■ **Dataset records**:
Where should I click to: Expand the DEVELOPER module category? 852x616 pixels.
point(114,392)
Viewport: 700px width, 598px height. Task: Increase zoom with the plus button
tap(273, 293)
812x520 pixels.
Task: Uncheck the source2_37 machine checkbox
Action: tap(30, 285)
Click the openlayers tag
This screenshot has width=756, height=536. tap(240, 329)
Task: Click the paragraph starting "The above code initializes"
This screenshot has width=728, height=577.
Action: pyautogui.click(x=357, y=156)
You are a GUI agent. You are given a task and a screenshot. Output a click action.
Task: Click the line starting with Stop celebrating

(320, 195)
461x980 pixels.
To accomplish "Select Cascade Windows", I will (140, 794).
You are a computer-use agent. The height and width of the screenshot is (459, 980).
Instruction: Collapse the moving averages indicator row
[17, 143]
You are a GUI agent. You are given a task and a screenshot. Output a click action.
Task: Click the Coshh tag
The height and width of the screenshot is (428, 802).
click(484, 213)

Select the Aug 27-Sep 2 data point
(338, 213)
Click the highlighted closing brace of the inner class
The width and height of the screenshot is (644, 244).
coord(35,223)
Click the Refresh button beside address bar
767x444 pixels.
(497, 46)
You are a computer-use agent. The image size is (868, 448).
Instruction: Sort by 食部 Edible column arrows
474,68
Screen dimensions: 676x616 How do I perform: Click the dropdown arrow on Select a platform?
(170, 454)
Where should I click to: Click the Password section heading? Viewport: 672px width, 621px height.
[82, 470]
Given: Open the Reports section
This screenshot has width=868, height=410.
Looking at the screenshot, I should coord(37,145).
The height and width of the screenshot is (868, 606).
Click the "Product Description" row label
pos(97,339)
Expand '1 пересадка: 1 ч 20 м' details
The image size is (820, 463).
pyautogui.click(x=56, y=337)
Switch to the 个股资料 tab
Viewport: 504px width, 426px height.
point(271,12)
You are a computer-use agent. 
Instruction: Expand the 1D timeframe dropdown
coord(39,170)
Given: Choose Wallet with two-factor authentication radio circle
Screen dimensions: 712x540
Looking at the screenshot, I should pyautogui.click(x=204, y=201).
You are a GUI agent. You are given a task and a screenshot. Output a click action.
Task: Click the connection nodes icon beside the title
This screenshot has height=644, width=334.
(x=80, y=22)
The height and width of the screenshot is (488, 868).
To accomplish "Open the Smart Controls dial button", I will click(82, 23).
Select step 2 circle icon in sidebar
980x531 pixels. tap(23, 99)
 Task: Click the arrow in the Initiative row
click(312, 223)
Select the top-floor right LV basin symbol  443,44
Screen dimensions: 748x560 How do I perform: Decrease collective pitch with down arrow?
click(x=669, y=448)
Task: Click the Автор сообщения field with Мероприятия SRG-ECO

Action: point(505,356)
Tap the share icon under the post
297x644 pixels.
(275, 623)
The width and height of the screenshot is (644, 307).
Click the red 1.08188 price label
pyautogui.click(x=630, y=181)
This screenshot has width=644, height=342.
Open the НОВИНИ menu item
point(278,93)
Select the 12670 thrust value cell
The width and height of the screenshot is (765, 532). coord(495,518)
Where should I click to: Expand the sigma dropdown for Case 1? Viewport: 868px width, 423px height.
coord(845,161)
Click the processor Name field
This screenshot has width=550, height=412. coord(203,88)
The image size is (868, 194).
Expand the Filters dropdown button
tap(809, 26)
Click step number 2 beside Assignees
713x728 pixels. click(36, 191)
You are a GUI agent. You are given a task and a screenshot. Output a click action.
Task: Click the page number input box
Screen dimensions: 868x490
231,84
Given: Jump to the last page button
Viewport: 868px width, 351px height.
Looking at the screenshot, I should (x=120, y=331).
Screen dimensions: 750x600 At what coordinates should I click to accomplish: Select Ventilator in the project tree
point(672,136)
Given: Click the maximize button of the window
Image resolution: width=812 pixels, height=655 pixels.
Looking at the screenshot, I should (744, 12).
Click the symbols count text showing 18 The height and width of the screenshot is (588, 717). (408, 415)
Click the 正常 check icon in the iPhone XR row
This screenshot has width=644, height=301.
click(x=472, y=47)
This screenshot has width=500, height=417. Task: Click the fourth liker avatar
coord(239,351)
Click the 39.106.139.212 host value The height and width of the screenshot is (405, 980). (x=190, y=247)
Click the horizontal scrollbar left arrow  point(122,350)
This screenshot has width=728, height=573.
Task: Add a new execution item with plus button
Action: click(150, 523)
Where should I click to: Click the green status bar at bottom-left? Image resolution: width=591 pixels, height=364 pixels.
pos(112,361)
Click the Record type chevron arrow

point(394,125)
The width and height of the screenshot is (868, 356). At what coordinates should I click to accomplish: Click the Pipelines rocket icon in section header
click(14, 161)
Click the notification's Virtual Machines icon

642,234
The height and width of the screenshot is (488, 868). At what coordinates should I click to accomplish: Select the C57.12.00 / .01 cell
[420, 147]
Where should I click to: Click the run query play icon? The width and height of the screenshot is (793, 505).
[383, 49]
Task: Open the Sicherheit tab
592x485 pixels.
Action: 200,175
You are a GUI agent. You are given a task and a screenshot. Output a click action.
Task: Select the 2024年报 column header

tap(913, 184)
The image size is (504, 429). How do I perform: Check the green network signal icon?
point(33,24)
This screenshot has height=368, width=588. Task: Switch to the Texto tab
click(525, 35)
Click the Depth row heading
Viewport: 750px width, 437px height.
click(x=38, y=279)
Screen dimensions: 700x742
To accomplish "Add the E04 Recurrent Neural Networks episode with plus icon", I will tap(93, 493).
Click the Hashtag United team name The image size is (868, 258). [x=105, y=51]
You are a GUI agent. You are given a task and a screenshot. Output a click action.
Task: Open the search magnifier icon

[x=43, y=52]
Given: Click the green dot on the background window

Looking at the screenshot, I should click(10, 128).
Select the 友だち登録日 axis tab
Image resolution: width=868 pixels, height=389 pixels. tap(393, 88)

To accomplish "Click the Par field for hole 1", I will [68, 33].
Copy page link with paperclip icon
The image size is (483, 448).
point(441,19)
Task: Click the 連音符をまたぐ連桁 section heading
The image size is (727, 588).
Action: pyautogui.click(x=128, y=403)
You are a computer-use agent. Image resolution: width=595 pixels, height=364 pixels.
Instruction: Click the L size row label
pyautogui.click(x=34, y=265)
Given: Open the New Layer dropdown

■ **Instructions for the task**: Working through the records, copy each line in which the word "computer" appears.

■ **Output of the exercise**:
You are a computer-use agent. The height and width of the screenshot is (459, 980).
You are a computer-use agent. The image size is (868, 448).
You are a computer-use agent. 
You are a computer-use agent. Image resolution: width=595 pixels, height=364 pixels.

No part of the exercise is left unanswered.